That he suffered at Wolfenbuettel is true;
but was it nothing to be in love and in debt at the same time, and to
feel that his fruition of the one must be postponed for uncertain years
by his own folly in incurring the other? If the sparrow-life must end,
surely a wee bush is better than nae beild. One cause of Lessing's
occasional restlessness and discontent Herr Stahr has failed to notice.
It is evident from many passages in his letters that he had his share of
the hypochondria which goes with an imaginative temperament. But in him
it only serves to bring out in stronger relief his deep-rooted manliness.

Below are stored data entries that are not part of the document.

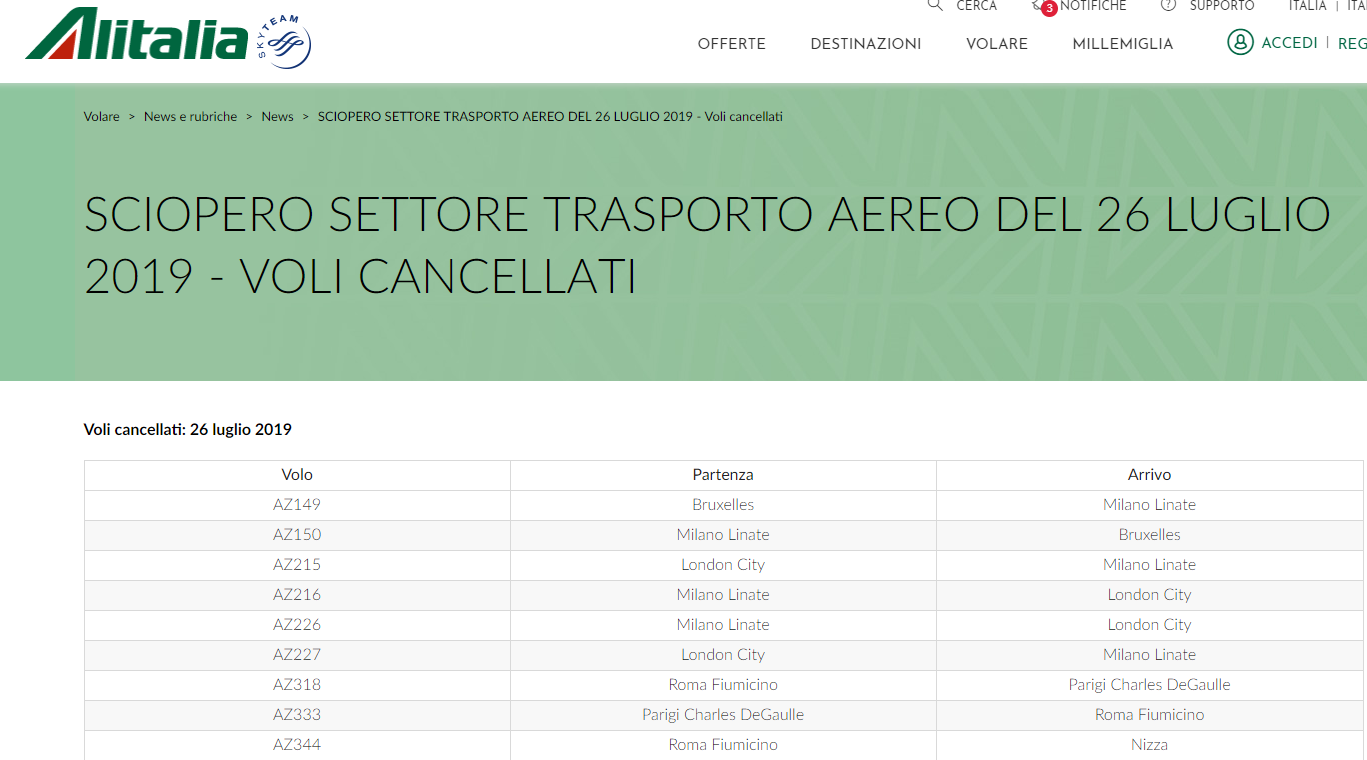Click the Supporto link

point(1222,6)
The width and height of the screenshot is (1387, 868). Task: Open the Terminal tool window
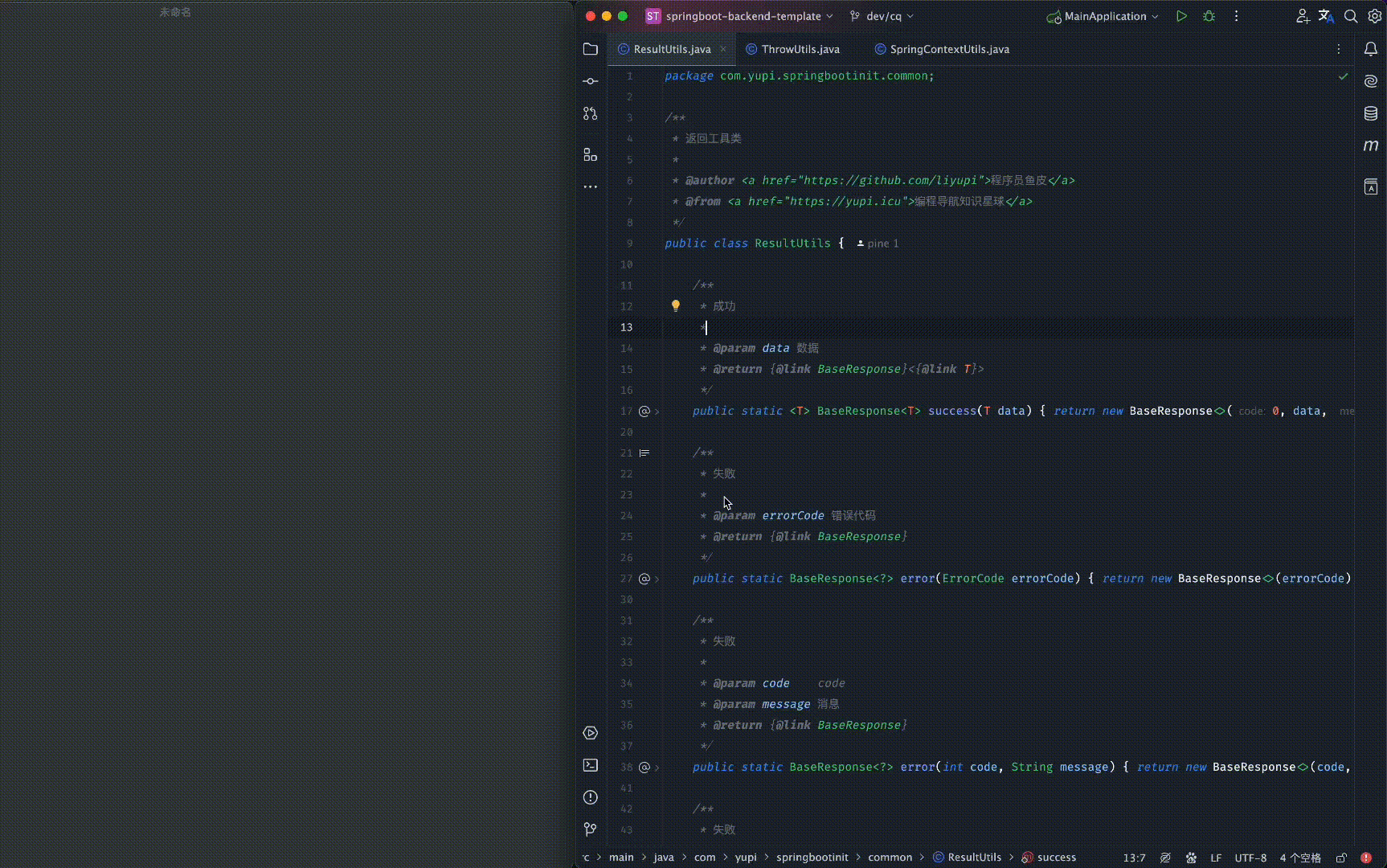pyautogui.click(x=591, y=765)
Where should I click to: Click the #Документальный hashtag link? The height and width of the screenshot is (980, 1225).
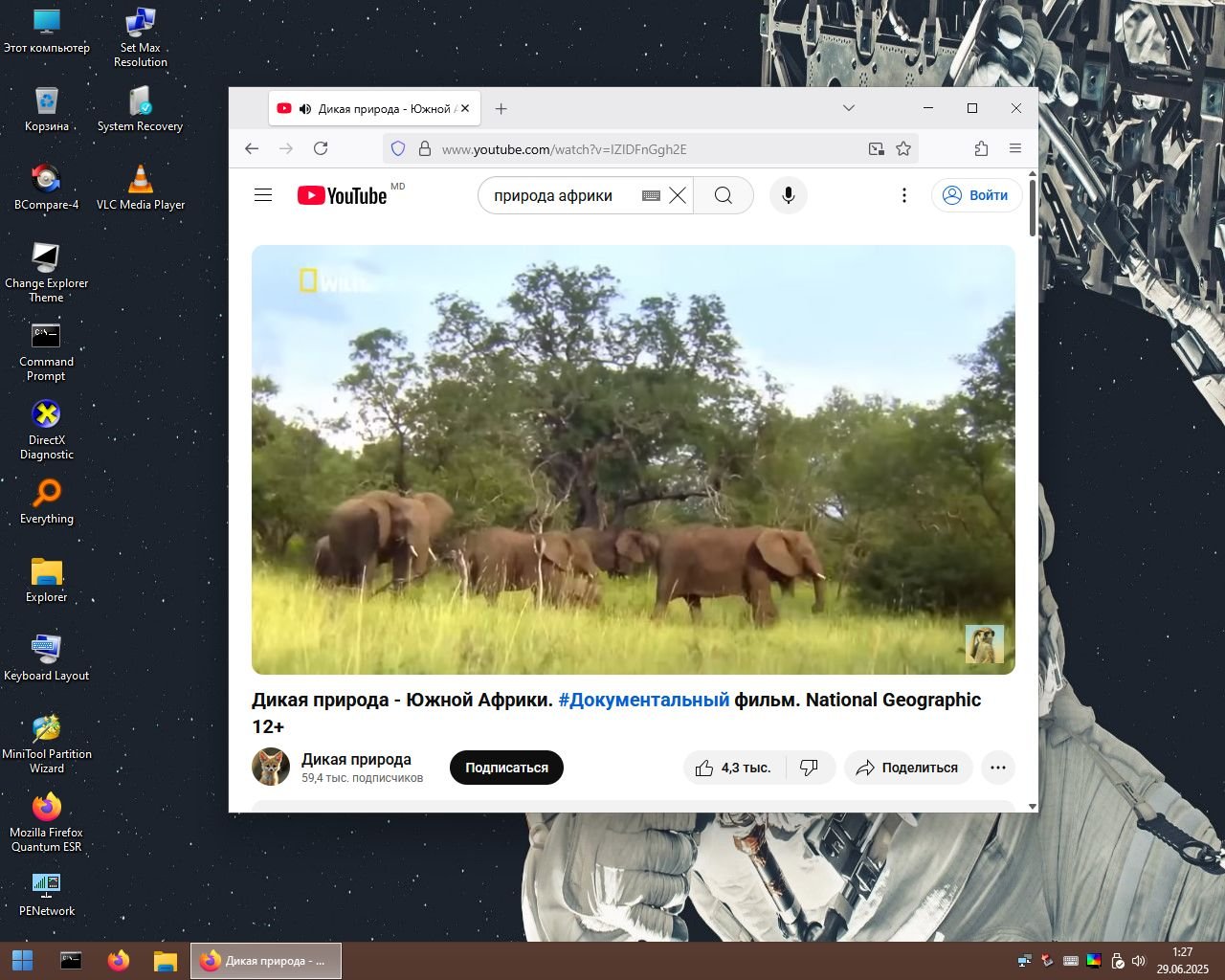pyautogui.click(x=643, y=700)
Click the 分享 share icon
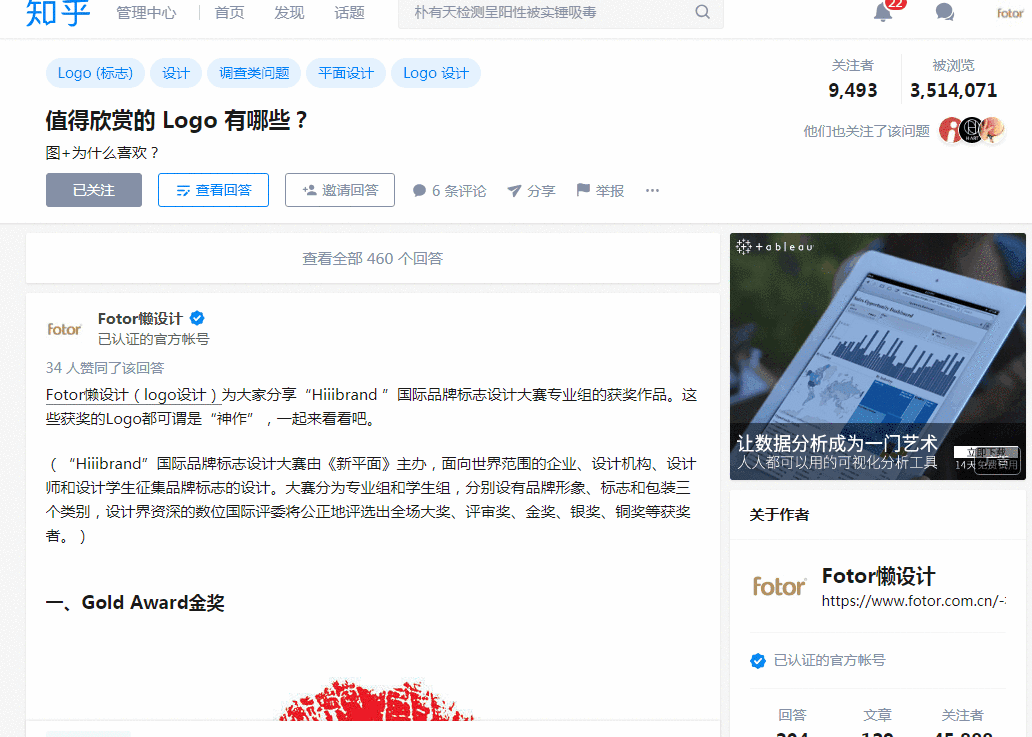 click(x=530, y=190)
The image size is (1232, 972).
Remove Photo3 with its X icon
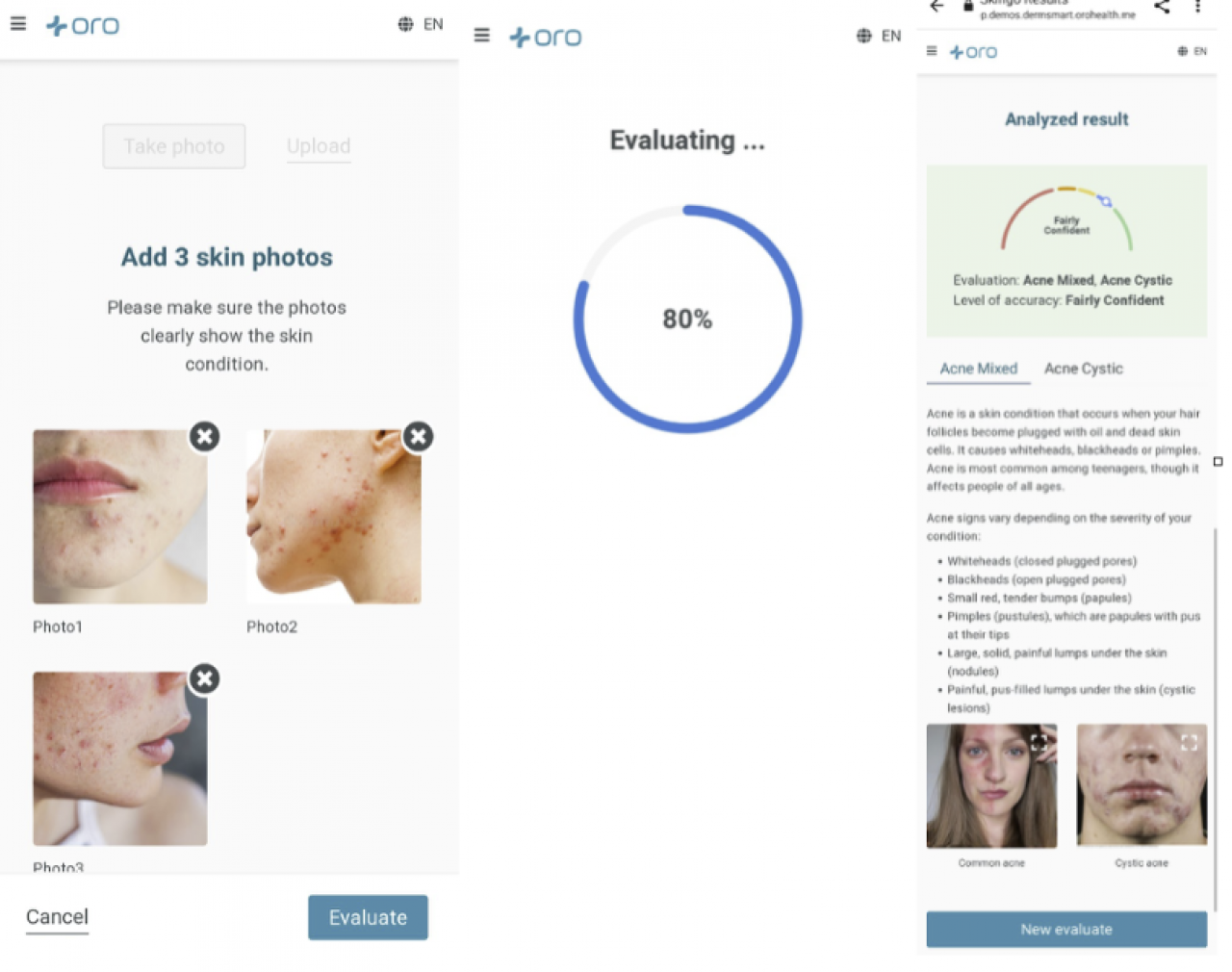pyautogui.click(x=204, y=679)
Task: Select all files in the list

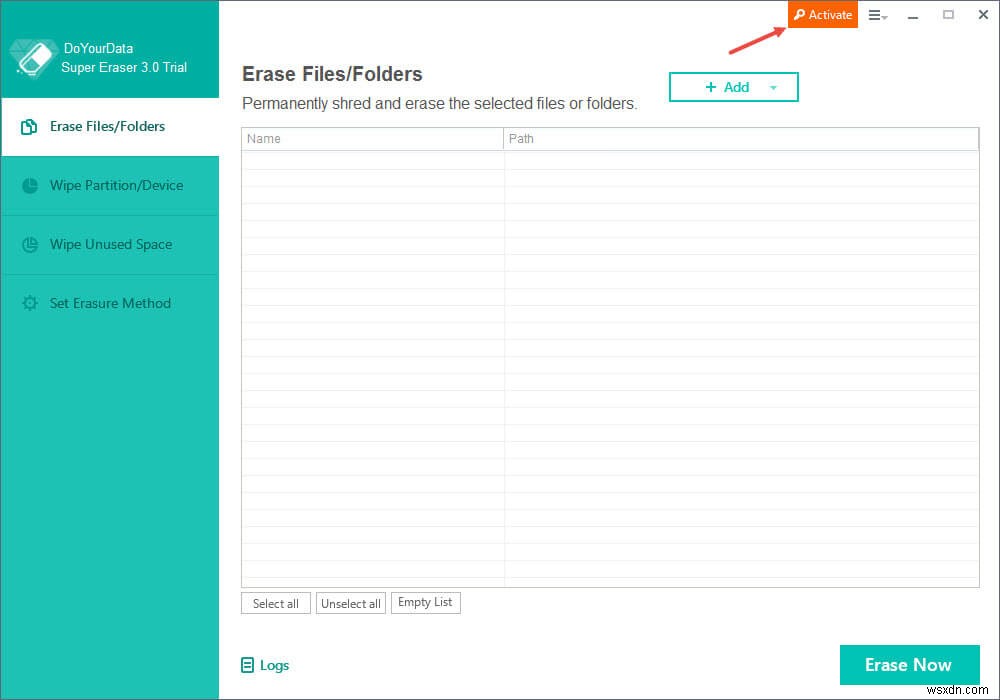Action: 276,603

He spent no breath in that melodious whining which, beginning with
Rousseau, has hardly yet gone out of fashion. Work of some kind was his
medicine for the blues,--if not always of the kind he would have chosen,
then the best that was to be had; for the useful, too, had for him a
sweetness of its own. Sometimes he found a congenial labor in rescuing,
as he called it, the memory of some dead scholar or thinker from the
wrongs of ignorance or prejudice or falsehood; sometimes in fishing a
manuscript out of the ooze of oblivion, and giving it, after a critical
cleansing, to the world. Now and then he warmed himself and kept his
muscle in trim with buffeting soundly the champions of that shallow
artificiality and unctuous wordiness, one of which passed for orthodox in
literature, and the other in theology.